I made the state tiddler title a variable with a qualified value
Defining a variable makes it easier to see and modify if using more than once in this tiddler.
using the $:/temp/ prefix should stop it being saved for next wiki load
I use a button and its popupTitle which is a handy way to toggle the existence of the state tiddler.
this way you need only one button widget
It has a html tag of div so does not look like a button
It has a tooltip you will see on hover in both “states”
Inside the button I test if the state tiddler has a title (exists) if it does, we display the content which is the iframe, if not we use empty message to display the thumbnail.
There may be a way to ensure the iframe starts to load behind the thumbnail someone can suggest.
Of course you could move the whole thing into a macro
Hi @telumire,
thank you! Another deep desire I had for a long time would be the option to have autofullscreen on play. Do you think that could be achieved with your macro?

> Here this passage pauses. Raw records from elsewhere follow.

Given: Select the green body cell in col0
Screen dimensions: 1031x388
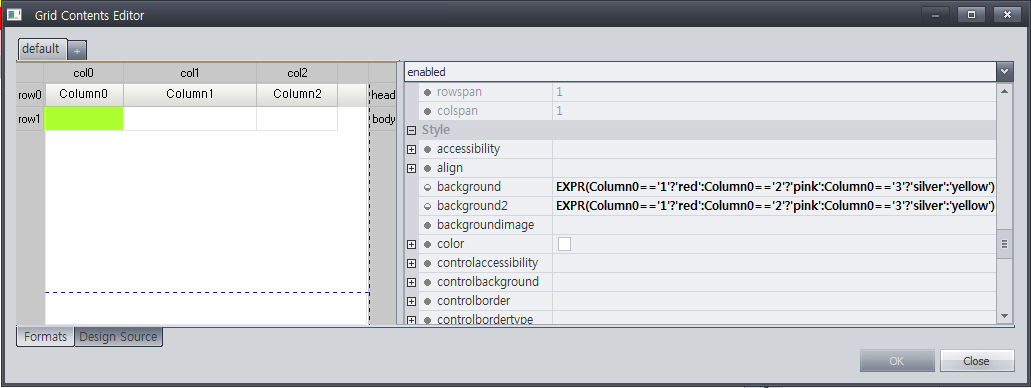Looking at the screenshot, I should (x=84, y=119).
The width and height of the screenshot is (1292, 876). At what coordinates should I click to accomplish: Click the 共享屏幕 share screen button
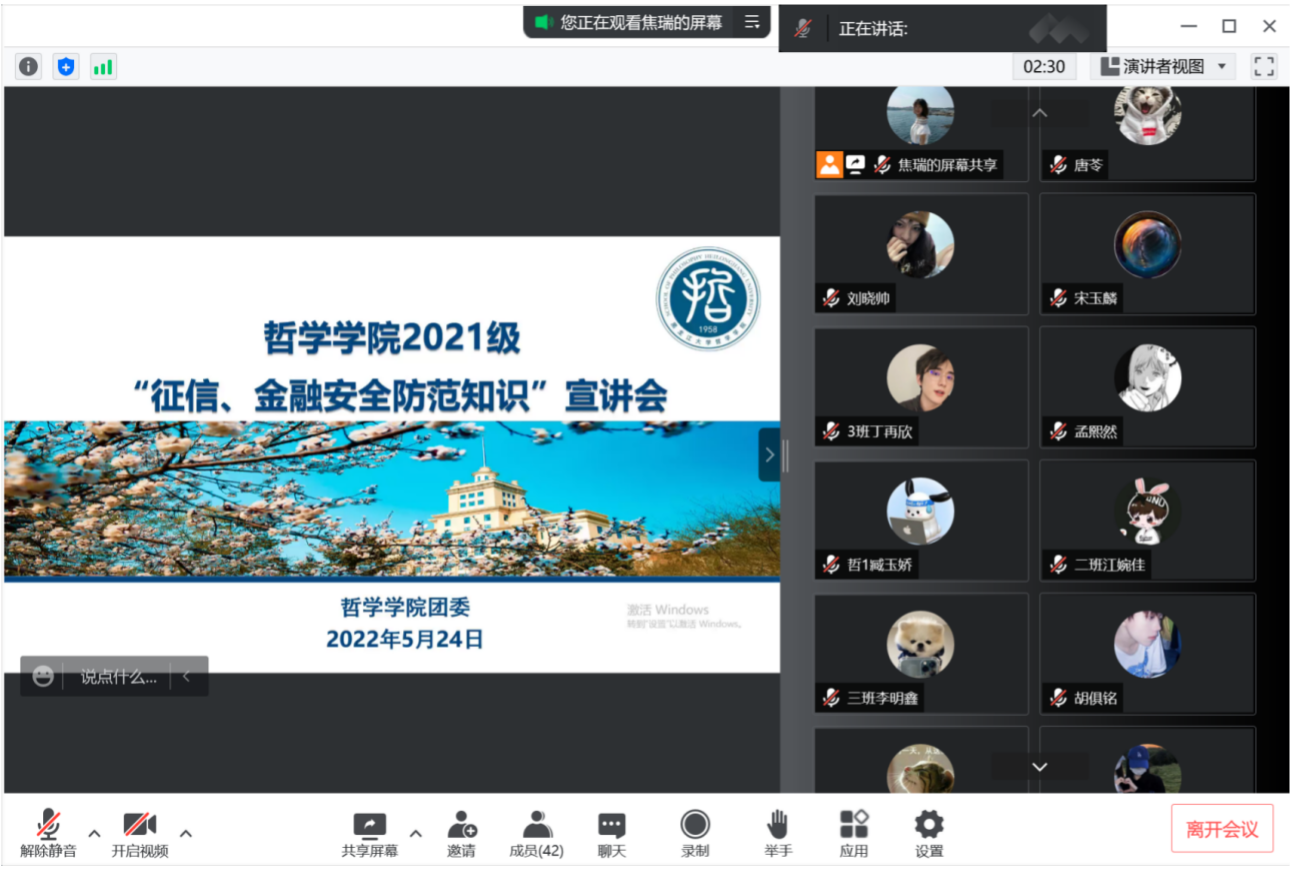(369, 834)
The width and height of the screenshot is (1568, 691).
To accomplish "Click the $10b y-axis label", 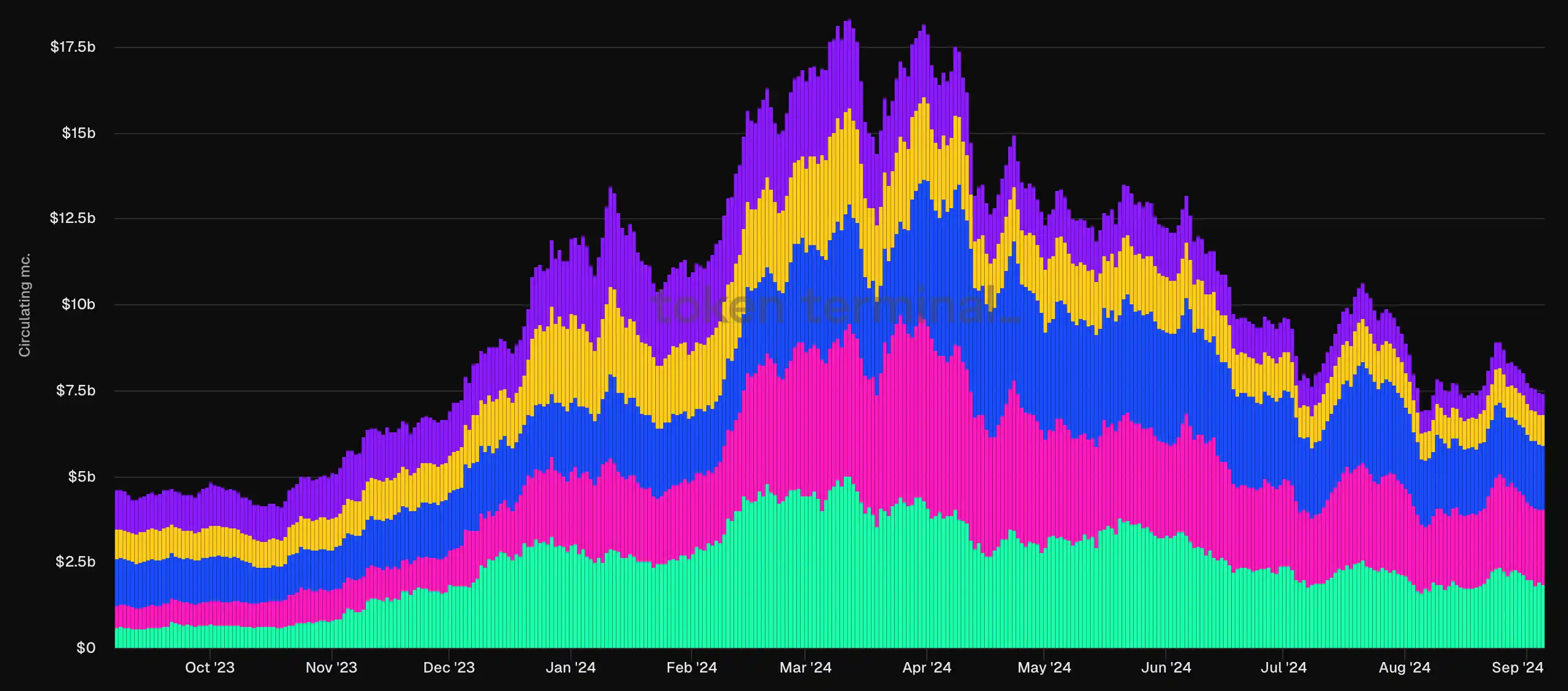I will pos(78,304).
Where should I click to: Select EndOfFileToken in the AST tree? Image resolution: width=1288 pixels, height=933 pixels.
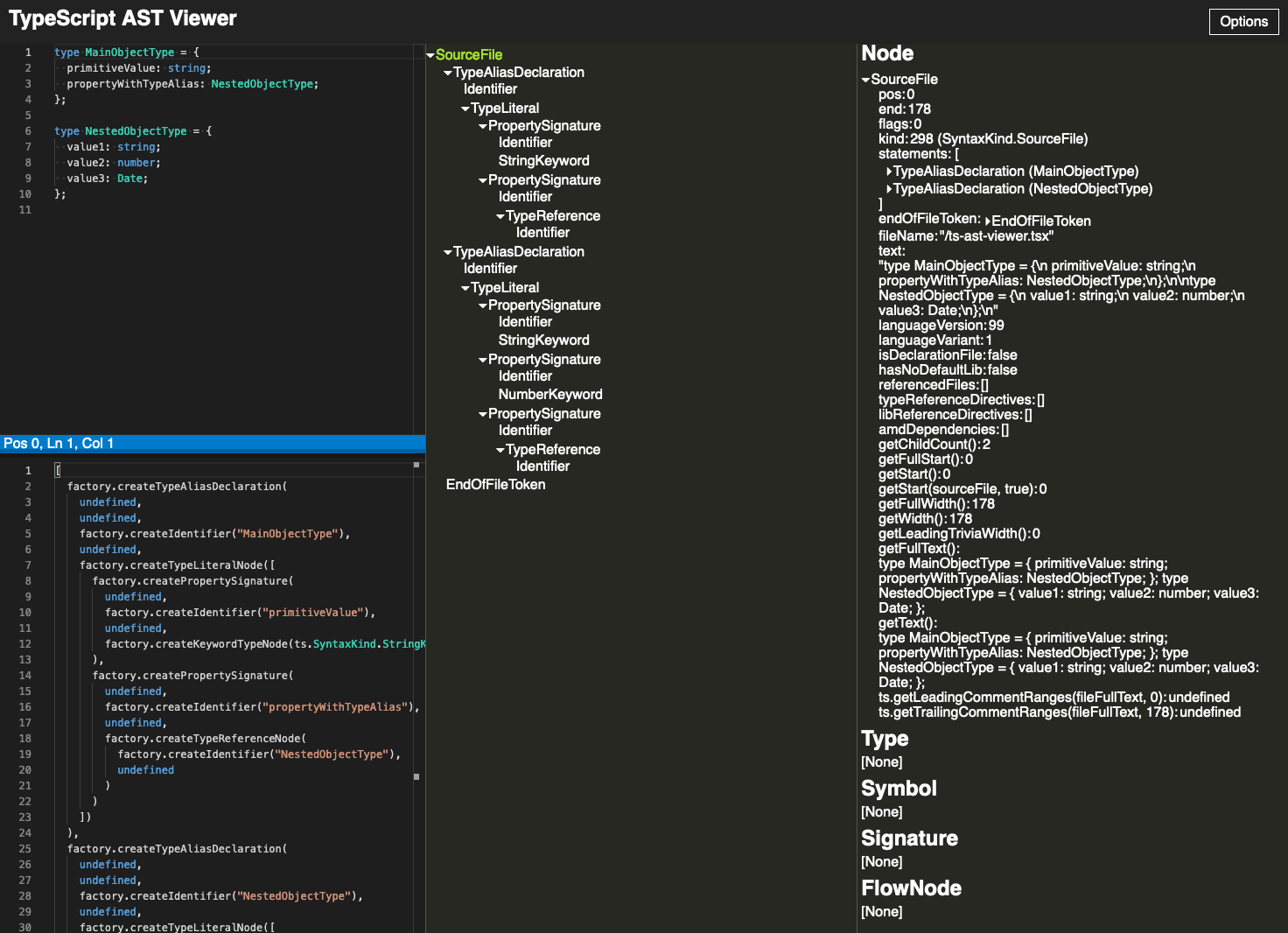pos(495,485)
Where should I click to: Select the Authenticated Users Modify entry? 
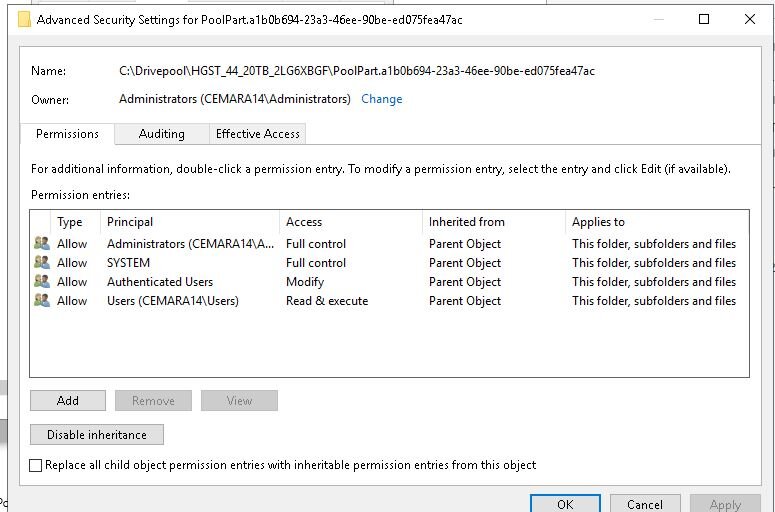pyautogui.click(x=389, y=281)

I sincerely hope not! Sorry, but that is a behavior that I as a user would despise. I would hope that browsers simply do not support it. Any place that I use video (and it’s not that many, I suppose; I’m a text kind of guy!) lets me choose when to enter and leave full screen. That’s fine. Having a site choose it for me when I hit “Play” would send me as far away from that site as I can get.
Nice feature, I do link to youtube alot on my wikis.
Here are my 2 cents:
links to chapters might be more useful if instead of a pre-defined lenght they could be imported from youtube source video since some authors already mark on their videos timestamps for each chapter.
any update on the anotation system solution?
how come can we make webvtt-player to work with yt-macro?
Probably those features might be merged on a simple solution that allows you to type and assign anotations on specific chapters…
Hi @Scott_Sauyet, I wrote it would be great to have the option to go full-screen on play. When I was giving a lecture with many videosnippets it was a hustle to switch forward and backward manually with the video already playing.